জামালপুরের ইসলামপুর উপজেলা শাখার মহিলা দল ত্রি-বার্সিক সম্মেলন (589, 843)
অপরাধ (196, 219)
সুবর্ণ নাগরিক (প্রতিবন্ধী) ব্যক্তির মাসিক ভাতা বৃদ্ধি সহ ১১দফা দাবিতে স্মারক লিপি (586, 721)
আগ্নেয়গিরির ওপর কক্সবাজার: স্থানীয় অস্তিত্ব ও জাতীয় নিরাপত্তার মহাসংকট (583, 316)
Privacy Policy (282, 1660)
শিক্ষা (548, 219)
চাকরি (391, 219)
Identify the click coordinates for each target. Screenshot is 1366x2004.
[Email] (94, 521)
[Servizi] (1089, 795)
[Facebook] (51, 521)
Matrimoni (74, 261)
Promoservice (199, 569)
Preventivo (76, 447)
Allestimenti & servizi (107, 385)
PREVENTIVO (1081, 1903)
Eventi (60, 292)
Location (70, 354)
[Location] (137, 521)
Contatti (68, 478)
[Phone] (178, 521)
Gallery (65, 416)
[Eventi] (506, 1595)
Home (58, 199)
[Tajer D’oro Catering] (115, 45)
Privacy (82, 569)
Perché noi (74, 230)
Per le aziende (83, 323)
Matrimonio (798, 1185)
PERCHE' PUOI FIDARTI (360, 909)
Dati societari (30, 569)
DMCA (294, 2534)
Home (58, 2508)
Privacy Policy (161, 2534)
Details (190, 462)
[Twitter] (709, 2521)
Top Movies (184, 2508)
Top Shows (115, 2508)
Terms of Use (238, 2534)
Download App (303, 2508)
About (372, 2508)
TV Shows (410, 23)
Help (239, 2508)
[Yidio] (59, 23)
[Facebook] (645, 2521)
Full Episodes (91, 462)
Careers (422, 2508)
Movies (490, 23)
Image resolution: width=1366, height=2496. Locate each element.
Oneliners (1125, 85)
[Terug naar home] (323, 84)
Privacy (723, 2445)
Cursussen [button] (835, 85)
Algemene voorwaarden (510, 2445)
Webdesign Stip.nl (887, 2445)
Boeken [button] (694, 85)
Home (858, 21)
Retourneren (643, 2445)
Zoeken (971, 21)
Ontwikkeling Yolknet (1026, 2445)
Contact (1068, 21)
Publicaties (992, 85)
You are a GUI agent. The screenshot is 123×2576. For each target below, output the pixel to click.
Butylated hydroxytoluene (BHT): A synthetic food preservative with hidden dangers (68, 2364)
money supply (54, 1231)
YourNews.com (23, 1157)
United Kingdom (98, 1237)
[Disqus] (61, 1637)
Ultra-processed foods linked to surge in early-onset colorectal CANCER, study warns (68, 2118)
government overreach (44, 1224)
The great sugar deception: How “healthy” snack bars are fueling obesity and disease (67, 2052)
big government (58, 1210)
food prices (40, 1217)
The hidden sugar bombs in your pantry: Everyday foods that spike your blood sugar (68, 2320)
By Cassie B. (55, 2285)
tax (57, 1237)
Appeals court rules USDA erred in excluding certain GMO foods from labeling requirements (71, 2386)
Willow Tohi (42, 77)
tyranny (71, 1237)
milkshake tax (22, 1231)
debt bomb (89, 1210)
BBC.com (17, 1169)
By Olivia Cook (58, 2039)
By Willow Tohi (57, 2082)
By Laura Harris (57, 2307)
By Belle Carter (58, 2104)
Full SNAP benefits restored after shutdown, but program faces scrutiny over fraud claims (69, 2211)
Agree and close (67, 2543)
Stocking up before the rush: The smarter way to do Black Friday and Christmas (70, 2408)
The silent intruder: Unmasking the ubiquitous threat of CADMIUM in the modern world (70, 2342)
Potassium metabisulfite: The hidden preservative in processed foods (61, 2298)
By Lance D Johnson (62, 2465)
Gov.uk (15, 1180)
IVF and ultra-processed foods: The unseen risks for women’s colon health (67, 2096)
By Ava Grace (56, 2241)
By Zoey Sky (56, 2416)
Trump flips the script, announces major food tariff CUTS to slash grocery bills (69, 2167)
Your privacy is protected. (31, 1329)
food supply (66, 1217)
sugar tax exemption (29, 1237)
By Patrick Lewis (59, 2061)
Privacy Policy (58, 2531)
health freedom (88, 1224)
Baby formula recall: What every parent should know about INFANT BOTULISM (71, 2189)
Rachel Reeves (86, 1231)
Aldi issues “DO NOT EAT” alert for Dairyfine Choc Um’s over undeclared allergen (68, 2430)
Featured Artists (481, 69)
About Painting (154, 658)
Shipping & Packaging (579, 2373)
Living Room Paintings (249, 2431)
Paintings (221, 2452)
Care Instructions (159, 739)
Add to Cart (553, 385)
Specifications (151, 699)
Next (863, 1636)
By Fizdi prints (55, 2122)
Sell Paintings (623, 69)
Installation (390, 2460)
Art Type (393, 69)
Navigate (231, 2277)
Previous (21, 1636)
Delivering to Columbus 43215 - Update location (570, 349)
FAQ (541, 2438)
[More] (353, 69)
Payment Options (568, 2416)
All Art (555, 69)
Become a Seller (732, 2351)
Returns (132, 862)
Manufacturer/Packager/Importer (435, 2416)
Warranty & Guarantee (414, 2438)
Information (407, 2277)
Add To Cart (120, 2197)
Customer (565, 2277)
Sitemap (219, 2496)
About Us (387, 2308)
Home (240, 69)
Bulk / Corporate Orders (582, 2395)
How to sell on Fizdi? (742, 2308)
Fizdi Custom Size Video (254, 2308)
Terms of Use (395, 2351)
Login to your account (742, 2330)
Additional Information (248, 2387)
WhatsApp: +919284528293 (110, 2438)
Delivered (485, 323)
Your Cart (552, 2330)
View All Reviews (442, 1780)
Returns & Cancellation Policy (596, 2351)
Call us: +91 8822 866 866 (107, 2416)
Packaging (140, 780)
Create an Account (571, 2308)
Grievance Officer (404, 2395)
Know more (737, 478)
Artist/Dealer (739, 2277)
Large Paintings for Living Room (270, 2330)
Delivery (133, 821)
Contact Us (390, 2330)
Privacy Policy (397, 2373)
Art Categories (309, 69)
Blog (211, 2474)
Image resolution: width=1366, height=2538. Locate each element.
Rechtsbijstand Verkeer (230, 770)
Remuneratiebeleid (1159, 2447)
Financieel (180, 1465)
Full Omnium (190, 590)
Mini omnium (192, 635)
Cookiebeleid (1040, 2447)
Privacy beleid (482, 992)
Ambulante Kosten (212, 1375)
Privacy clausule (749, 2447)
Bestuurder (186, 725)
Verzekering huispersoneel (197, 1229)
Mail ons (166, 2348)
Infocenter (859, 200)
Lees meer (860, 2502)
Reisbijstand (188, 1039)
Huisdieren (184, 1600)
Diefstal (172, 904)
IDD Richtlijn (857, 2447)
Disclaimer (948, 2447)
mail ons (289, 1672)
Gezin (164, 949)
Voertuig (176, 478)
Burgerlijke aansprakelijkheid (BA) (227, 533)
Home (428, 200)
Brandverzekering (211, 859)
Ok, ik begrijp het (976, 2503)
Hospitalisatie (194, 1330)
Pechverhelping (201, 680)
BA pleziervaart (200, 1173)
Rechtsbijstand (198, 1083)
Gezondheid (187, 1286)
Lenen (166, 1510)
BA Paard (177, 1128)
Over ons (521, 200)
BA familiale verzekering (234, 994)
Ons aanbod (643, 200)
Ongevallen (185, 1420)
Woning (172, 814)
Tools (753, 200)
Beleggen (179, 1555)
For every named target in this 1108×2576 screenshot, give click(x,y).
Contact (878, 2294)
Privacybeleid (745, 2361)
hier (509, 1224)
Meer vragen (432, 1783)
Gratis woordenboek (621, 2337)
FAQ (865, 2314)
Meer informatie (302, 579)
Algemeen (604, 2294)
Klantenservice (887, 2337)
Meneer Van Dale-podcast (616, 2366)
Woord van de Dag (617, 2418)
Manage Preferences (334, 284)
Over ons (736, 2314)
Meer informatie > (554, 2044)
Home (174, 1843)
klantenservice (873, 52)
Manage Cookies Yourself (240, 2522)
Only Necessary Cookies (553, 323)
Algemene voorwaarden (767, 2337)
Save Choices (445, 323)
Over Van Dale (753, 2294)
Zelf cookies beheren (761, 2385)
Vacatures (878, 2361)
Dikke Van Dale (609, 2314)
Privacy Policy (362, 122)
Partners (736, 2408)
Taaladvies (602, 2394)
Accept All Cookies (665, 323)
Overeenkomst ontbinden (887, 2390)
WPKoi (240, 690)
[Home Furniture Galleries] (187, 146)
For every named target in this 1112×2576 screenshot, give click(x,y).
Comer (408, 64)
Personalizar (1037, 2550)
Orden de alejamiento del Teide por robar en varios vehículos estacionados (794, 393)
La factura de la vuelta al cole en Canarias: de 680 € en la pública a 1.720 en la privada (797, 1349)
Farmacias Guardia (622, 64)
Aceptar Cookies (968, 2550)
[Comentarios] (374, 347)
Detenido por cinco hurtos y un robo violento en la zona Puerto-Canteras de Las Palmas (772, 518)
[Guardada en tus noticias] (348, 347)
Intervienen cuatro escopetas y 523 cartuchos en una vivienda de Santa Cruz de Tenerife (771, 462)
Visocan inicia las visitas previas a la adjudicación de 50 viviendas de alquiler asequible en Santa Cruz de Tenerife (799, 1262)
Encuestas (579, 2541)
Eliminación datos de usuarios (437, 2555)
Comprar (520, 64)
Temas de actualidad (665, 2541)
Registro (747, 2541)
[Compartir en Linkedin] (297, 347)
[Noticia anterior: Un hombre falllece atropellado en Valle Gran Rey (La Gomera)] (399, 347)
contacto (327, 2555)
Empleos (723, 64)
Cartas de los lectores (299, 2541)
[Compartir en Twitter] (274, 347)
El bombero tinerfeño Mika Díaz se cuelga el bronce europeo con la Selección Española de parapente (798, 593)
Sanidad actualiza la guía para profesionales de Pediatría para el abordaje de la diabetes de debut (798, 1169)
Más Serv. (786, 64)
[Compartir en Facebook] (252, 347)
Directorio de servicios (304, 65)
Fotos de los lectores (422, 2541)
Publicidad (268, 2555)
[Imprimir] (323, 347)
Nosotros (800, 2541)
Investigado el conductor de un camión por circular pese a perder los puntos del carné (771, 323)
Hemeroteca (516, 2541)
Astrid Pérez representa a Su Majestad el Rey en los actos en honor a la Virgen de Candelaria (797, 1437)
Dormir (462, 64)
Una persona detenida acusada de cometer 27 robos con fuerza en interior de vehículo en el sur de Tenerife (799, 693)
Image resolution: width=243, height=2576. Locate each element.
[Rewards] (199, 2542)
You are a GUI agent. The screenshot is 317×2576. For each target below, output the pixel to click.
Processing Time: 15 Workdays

Your goal | Transcribe only the lines from the beginning of the entries to the line with "Home (58, 199)", inclusive, exactly as written.

Solved exercise |
জামালপুরের ইসলামপুর উপজেলা শাখার মহিলা দল ত্রি-বার্সিক সম্মেলন (589, 843)
অপরাধ (196, 219)
সুবর্ণ নাগরিক (প্রতিবন্ধী) ব্যক্তির মাসিক ভাতা বৃদ্ধি সহ ১১দফা দাবিতে স্মারক লিপি (586, 721)
আগ্নেয়গিরির ওপর কক্সবাজার: স্থানীয় অস্তিত্ব ও জাতীয় নিরাপত্তার মহাসংকট (583, 316)
Privacy Policy (282, 1660)
শিক্ষা (548, 219)
চাকরি (391, 219)
Identify the click coordinates for each target. Screenshot is 1366x2004.
[Email] (94, 521)
[Servizi] (1089, 795)
[Facebook] (51, 521)
Matrimoni (74, 261)
Promoservice (199, 569)
Preventivo (76, 447)
Allestimenti & servizi (107, 385)
PREVENTIVO (1081, 1903)
Eventi (60, 292)
Location (70, 354)
[Location] (137, 521)
Contatti (68, 478)
[Phone] (178, 521)
Gallery (65, 416)
[Eventi] (506, 1595)
Home (58, 199)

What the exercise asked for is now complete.